Virginia International Gateway Starts Three-Year Expansion
Work got underway last week at the Virginia International Gateway (VIG) on a $320 million expansion project that will nearly double the terminal’s annual cargo handling capability. The project is the first of two large-scale expansion projects that, when complete, will increase the port’s overall annual container capacity by 40 percent, or 1 million container units, by 2020.
Survey crews began the preparatory work to expand the rail/container stacking yard at VIG. From a wider perspective, today’s work signals the start of the effort to double the existing container capacity at VIG. The overall project includes expanding the container stacking yard, doubling the on-dock rail operation and the expanding the truck gate.
“This is an important day in the history of The Port of Virginia.

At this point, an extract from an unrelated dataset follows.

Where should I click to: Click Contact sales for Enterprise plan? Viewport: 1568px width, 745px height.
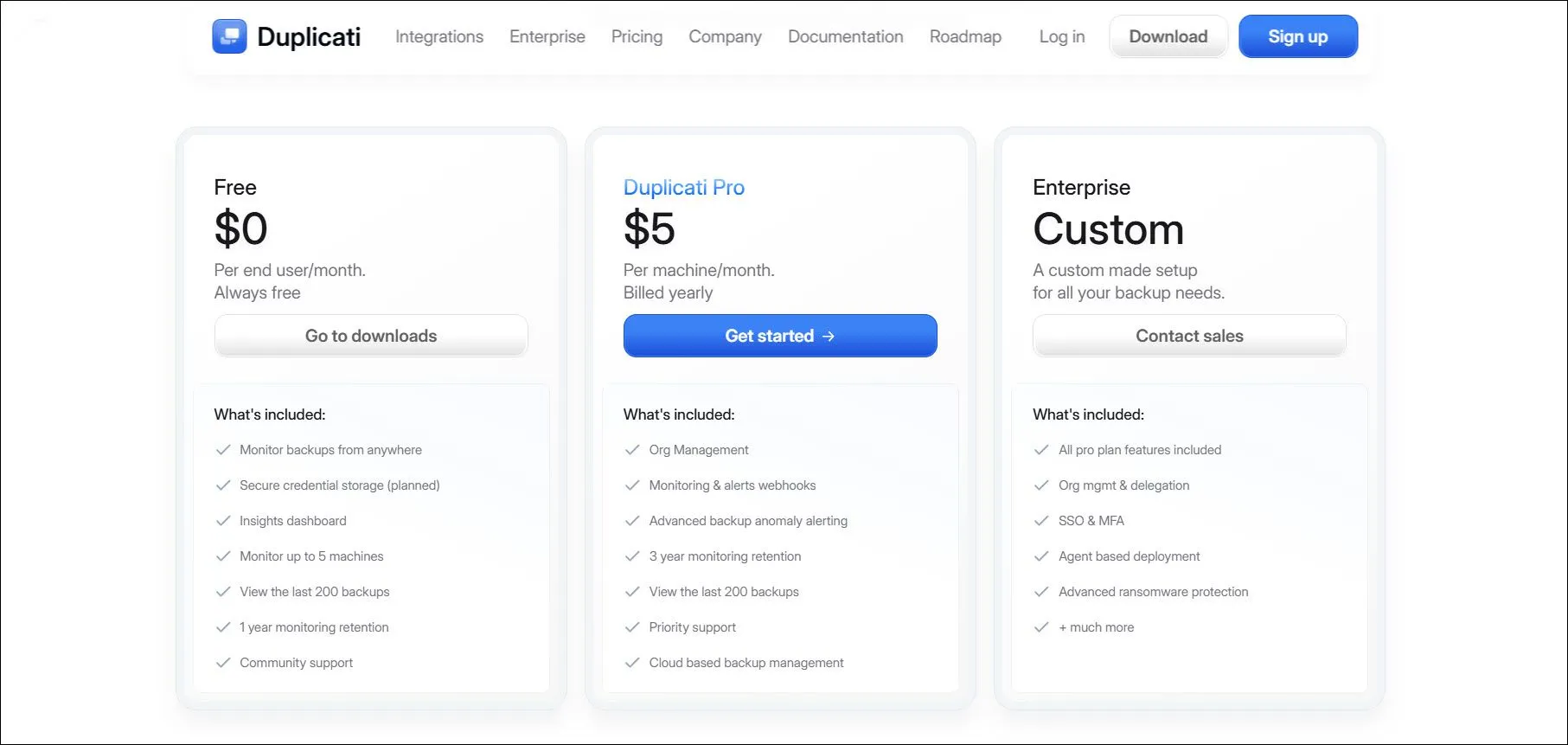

It is an important milestone in our effort to increase sustainability and to prepare this port for what is to come,” said John F. Reinhart, CEO and executive director of the Virginia Port Authority (VPA). “We are adding capacity now so we can handle the cargo that will be coming to us in the very near future. The big ships are here—more are on the way—and they are carrying significant amounts of containers and Virginia will be ready to accommodate that volume.”
“This sends a very clear message worldwide that The Port of Virginia is investing for the long-term and we will be able to service the vessels of any ocean carrier here at what will be one of the most modern and efficient container terminals in North America for decades to come,” said Virginia Governor Terry R. McAuliffe.
The wharf work will create new berth space, which will be used to handle a larger class of container ship that will begin crisscrossing the Atlantic Ocean before year’s end. A longer wharf will make way for four new Suez class container cranes that will handle the big ships and their cargo loads. The wharf project begins March 15 and is scheduled for completion in the winter of 2018.
When complete, the capacity expansion at VIG will create the ability to process 1.2 million containers annually at the terminal; present capacity there is 650,000 containers. Further, the expansion’s potential economic impact could result in 166,000 jobs across the Commonwealth, $22 billion in additional spending and more than $636 million in state and local taxes.
“If we continue pairing our natural advantages with our strategic vision for growth and diversifying our services across the port’s network of terminals, we will strengthen the port’s position as a catalyst for commerce throughout Virginia,” said John G. Milliken, chairman of the VPA board of commissioners. “The additional cargo moving across these expanded facilities equates to jobs, investment and positive economic impact.”
Last November, the port and Virginia International Gateway, LLC, agreed to a new long-term lease for the 576-acre facility. The lease, which went into effect Nov. 17, 2016, and extends through 2065, cleared the path forthe port to begin work on the expansion.
In July, the port will begin work on its other large capacity project: the expansion of the south stack/container yard at Norfolk International Terminals (NIT). This $350 million project will allow the port to create greater density for cargo at NIT and expand annual capacity there by 400,000 containers. For this project, the container stack yard will be completely reconfigured and it will be served by 60 new rail-mounted gantry cranes. The project will be complete by 2020.
“We believe that the continued investment in people, technology and those capacity projects being undertaken at The Port of Virginia during the next three-to-four years are positioning this port to become the US East Coast’s premiere port: a true gateway to world trade and a catalyst for commerce in Virginia,” Reinhart said. “Very soon, we are going to see vessels in the 12,000-plus TEU range, we are processing record amounts of rail cargo and the demand for our services is growing. We have momentum and our timing coincides well with the changes in the industry.”